## Work item
Please filter the listing for the string "computer" and copy each matching line.
━━━━━━━━━━
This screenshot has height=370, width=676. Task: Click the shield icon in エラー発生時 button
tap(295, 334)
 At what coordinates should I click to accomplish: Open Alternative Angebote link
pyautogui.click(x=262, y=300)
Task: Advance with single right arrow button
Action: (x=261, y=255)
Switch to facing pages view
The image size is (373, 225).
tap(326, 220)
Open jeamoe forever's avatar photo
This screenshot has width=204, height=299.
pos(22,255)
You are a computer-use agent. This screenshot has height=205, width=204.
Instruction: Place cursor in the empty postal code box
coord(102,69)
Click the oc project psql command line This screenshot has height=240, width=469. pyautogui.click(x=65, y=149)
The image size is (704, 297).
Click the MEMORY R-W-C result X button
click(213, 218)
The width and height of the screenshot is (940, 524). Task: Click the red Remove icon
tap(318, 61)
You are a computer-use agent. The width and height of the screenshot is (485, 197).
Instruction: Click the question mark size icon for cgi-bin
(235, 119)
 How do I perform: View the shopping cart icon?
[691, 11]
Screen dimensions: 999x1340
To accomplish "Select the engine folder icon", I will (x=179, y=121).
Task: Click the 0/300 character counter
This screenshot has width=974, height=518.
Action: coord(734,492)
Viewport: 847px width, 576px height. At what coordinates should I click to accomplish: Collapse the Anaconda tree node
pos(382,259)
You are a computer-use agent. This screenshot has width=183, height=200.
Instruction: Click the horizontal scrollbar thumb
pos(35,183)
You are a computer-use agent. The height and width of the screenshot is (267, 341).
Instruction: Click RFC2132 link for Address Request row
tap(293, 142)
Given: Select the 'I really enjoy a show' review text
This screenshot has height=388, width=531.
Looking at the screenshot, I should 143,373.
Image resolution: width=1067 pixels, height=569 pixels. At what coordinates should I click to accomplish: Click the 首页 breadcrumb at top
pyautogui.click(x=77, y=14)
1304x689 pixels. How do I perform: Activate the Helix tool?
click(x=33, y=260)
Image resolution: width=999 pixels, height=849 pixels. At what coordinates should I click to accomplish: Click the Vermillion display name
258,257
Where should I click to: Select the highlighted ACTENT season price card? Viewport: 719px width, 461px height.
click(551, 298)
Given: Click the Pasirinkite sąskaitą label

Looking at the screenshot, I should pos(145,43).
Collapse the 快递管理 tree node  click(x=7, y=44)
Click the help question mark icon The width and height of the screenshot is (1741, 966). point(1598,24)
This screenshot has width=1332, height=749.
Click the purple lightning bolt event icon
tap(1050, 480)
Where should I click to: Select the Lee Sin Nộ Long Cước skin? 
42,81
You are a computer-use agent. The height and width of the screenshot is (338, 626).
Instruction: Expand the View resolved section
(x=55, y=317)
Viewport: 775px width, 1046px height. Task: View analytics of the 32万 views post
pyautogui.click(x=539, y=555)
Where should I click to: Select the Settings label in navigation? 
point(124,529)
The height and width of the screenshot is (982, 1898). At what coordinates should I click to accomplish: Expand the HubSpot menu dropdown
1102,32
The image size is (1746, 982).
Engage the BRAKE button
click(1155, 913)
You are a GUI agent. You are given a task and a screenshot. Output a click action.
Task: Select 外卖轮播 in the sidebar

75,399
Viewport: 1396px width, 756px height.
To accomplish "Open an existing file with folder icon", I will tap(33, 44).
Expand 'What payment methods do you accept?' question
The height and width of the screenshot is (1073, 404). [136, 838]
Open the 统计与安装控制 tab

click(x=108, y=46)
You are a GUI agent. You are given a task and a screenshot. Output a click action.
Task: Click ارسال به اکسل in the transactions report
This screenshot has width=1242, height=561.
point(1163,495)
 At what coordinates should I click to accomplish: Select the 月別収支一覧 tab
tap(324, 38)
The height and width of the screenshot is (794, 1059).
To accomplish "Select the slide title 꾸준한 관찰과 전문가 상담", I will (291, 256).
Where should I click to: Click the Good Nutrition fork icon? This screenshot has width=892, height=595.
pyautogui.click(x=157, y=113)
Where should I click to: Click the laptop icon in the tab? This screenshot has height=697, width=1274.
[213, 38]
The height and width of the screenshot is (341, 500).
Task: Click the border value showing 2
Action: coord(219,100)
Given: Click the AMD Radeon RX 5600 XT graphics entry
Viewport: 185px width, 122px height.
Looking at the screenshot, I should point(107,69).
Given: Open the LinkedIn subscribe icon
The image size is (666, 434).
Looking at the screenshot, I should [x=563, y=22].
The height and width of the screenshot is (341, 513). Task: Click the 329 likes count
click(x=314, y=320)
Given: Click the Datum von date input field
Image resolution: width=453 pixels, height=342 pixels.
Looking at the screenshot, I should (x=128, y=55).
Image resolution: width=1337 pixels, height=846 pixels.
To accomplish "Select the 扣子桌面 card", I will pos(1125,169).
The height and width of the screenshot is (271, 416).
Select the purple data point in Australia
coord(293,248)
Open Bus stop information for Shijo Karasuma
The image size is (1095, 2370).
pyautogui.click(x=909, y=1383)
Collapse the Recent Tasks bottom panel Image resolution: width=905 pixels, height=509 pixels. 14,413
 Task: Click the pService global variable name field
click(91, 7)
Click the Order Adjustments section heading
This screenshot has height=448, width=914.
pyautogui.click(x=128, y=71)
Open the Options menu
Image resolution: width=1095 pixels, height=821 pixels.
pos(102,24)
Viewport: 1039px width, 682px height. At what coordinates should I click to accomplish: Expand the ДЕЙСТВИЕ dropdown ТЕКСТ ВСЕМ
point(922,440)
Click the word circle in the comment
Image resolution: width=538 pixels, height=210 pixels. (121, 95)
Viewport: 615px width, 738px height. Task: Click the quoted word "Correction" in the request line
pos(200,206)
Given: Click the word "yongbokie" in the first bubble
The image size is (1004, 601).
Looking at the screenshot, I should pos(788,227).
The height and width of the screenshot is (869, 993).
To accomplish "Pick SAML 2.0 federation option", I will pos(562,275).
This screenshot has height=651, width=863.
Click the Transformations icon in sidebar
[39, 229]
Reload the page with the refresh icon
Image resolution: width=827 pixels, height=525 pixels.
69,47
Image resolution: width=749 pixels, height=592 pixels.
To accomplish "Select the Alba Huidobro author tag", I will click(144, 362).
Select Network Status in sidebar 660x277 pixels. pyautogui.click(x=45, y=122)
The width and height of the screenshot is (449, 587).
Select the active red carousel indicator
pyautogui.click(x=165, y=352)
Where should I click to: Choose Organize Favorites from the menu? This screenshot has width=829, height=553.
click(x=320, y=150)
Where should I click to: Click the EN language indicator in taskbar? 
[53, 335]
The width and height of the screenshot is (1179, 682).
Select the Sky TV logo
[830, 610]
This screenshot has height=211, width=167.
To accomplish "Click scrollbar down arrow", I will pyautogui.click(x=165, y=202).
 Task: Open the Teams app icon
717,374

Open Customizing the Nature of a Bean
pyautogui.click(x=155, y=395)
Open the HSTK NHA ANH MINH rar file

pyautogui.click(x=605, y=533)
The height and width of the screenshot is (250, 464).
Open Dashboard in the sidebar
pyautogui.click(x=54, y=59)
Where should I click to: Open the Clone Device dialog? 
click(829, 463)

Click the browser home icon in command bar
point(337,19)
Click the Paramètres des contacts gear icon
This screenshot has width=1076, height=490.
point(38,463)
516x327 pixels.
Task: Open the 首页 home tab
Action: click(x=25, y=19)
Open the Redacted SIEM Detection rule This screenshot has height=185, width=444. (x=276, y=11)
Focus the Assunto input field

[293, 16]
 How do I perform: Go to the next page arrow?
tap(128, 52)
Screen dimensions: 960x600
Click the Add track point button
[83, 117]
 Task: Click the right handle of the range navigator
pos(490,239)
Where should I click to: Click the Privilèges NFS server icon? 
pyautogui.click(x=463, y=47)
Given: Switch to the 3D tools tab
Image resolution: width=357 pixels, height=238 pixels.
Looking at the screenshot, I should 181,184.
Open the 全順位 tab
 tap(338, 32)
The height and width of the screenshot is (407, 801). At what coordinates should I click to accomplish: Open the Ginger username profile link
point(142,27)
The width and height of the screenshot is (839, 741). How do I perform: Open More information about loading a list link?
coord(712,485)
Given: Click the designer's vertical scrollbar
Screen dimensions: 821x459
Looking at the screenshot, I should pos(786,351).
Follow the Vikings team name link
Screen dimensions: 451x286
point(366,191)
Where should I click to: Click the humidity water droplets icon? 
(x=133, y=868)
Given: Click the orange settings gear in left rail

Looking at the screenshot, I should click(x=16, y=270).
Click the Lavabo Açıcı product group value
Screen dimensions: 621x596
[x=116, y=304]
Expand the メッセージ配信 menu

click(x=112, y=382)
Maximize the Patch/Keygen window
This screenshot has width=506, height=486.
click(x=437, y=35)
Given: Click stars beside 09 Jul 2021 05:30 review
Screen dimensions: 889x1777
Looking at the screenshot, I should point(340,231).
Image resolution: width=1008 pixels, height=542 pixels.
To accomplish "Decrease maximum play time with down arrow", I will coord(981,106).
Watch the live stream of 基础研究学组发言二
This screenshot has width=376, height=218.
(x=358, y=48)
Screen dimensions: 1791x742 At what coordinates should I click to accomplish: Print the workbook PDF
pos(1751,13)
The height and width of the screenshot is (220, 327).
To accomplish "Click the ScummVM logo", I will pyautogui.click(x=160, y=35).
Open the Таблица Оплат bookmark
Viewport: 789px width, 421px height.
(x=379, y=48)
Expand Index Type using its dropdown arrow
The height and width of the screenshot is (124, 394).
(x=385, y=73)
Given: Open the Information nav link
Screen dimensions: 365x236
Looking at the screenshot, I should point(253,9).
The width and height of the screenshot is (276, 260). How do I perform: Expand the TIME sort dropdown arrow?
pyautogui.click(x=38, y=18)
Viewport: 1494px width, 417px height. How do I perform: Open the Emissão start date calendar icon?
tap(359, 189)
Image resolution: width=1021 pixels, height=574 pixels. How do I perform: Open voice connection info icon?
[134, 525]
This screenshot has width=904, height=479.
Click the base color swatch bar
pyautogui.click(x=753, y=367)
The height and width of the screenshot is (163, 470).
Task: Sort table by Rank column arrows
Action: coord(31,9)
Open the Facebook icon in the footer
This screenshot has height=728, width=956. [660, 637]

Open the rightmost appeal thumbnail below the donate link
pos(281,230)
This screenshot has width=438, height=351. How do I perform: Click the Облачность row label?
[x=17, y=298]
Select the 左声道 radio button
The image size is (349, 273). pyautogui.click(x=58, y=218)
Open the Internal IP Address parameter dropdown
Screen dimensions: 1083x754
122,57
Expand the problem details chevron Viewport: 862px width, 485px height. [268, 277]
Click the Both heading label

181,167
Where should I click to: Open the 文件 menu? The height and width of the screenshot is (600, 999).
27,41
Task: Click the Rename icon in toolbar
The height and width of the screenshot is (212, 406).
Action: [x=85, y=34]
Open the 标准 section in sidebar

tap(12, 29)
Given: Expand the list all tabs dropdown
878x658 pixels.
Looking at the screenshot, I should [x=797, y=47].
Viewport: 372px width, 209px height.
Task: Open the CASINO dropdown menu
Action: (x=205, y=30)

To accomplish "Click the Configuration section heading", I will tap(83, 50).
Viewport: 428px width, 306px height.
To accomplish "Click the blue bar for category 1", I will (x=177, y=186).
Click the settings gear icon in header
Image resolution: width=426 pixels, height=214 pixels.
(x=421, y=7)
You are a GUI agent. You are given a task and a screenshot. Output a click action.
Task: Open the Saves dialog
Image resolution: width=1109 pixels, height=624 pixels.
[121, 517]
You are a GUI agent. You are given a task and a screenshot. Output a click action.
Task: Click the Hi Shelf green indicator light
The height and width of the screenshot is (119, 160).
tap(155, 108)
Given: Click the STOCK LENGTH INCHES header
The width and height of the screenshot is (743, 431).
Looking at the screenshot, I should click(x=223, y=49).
━━━━━━━━━━
## Worked solution
You are a computer-use agent. This screenshot has height=205, width=204.
You are a computer-use agent. The width and height of the screenshot is (485, 197).
You are a computer-use agent. This screenshot has width=183, height=200.
You are a computer-use agent. The height and width of the screenshot is (267, 341).
You are a computer-use agent. The height and width of the screenshot is (338, 626).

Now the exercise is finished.